For the whole game the Warriors seemed to be frustratingly down by 5 points. They never could hit their groove and make a run to win.
That changed with 2 minutes and 48 second left. Oklahoma turned the ball over to the Warriors’ Harrison Barnes, who passed it to Stephen Curry, who made a three point shot and tied the game at 99.
The Warriors went onto win 108 to 101.
Once we appreciate the thrill, we can do nothing but win.
Nice post! Very poignant in my Monday morning. Go Dubs !!!
Thanks Stephen! Happy it resonated with you … I hope you are calmer and more collected than I can get 🙂 I’m learning … Go Dubs tonight!
Kids really get it. Such an insightful comment from your daughter.

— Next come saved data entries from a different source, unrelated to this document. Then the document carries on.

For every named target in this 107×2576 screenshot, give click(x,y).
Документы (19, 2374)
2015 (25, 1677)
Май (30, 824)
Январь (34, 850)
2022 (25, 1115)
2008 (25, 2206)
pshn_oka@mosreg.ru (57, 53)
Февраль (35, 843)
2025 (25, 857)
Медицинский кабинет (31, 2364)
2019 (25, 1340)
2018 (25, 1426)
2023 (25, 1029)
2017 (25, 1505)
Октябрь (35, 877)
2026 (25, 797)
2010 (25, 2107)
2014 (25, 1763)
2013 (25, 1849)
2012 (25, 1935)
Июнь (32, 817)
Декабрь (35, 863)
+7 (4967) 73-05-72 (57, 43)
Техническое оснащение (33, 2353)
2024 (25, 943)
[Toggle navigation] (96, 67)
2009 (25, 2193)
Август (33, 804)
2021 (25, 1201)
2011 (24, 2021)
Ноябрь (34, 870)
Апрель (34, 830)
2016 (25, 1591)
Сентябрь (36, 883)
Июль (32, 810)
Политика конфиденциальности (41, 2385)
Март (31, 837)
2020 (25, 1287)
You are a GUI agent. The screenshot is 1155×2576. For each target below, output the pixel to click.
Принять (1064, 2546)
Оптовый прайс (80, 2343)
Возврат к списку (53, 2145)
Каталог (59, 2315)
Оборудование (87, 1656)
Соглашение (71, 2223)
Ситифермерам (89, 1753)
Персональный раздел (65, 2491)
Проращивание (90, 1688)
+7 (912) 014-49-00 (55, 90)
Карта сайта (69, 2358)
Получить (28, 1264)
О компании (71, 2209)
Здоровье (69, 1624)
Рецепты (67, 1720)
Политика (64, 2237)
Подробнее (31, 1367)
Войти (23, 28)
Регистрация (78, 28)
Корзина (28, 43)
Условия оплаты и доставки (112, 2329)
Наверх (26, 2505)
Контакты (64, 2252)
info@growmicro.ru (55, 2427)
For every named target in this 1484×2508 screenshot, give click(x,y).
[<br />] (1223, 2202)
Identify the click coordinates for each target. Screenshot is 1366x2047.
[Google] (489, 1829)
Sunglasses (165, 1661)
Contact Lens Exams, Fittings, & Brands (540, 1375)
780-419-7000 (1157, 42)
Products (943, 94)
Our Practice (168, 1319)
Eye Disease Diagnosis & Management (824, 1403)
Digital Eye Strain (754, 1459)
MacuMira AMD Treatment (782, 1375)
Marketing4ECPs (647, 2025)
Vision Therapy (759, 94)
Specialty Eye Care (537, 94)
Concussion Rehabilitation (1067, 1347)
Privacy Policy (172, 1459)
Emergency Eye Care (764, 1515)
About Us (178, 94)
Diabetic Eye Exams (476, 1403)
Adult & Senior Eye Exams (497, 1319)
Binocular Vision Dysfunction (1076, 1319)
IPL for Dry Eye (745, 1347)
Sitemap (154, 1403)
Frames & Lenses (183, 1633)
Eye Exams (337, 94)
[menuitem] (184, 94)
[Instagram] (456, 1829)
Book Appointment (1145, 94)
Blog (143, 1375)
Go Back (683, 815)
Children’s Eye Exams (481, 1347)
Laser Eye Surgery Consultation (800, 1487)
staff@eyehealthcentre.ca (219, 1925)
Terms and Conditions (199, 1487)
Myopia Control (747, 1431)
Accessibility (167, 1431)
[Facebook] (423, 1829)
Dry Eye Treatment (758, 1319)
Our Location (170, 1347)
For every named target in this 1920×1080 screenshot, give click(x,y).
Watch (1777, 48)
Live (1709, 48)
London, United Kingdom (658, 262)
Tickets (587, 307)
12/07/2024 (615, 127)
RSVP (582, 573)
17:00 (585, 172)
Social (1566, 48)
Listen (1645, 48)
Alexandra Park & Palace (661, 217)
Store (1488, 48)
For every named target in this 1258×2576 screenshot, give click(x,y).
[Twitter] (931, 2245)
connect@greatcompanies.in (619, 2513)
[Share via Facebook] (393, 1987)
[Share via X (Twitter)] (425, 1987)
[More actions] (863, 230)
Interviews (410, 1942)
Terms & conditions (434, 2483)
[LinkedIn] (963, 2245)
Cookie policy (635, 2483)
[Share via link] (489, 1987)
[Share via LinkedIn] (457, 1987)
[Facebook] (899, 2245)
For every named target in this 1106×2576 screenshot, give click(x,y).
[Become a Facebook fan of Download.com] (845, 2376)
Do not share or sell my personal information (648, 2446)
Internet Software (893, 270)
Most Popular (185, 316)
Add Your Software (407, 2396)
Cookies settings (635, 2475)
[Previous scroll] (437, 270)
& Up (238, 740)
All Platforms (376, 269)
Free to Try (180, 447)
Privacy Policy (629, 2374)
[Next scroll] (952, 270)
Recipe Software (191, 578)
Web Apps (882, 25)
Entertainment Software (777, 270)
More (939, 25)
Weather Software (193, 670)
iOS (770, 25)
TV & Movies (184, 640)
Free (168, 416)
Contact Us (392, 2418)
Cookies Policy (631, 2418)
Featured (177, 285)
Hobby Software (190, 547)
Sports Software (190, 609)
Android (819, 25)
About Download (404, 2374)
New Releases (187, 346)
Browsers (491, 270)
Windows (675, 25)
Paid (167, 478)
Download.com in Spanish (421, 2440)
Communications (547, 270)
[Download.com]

I’ve heard a lot of similar reactions from lawyers who leave the practice of law. Many find it thrilling. I always encourage lawyers who are still in law to make the most of their salary while they have a chance. The better your financial shape, the more options you have (whether leaving or staying in law).
It’s a great point: You need to plan financially. You don’t want to trade the anxiety of not liking your job for the anxiety of not being able to pay the bills! Thanks for the comment!
Being advised to “enjoy the thrill” is hard to accept when I attended a non-legal interview today and was told by the COO that “I was coming across as overly confident and obnoxious like all legal people”. Yes…he said that. I was going for the Head of Quality Assurance in a private intellectual disability sector provider and I had got through the first round and was down to the final 3 candidates. I spent days preparing for the interview. I was judged by him for being a lawyer and I had no chance of getting the job as a result. His decision was made before I opened my mouth. This is not a thrill I can enjoy.
You know, there is no way around that – that is just not cool to be judged that way. He likely had his mind made up before he saw you. No, not much thrill in that.
But where I try to find the thrill is in realizing that this isn’t your end, but just down chapter in your book. You’re the hero of your story.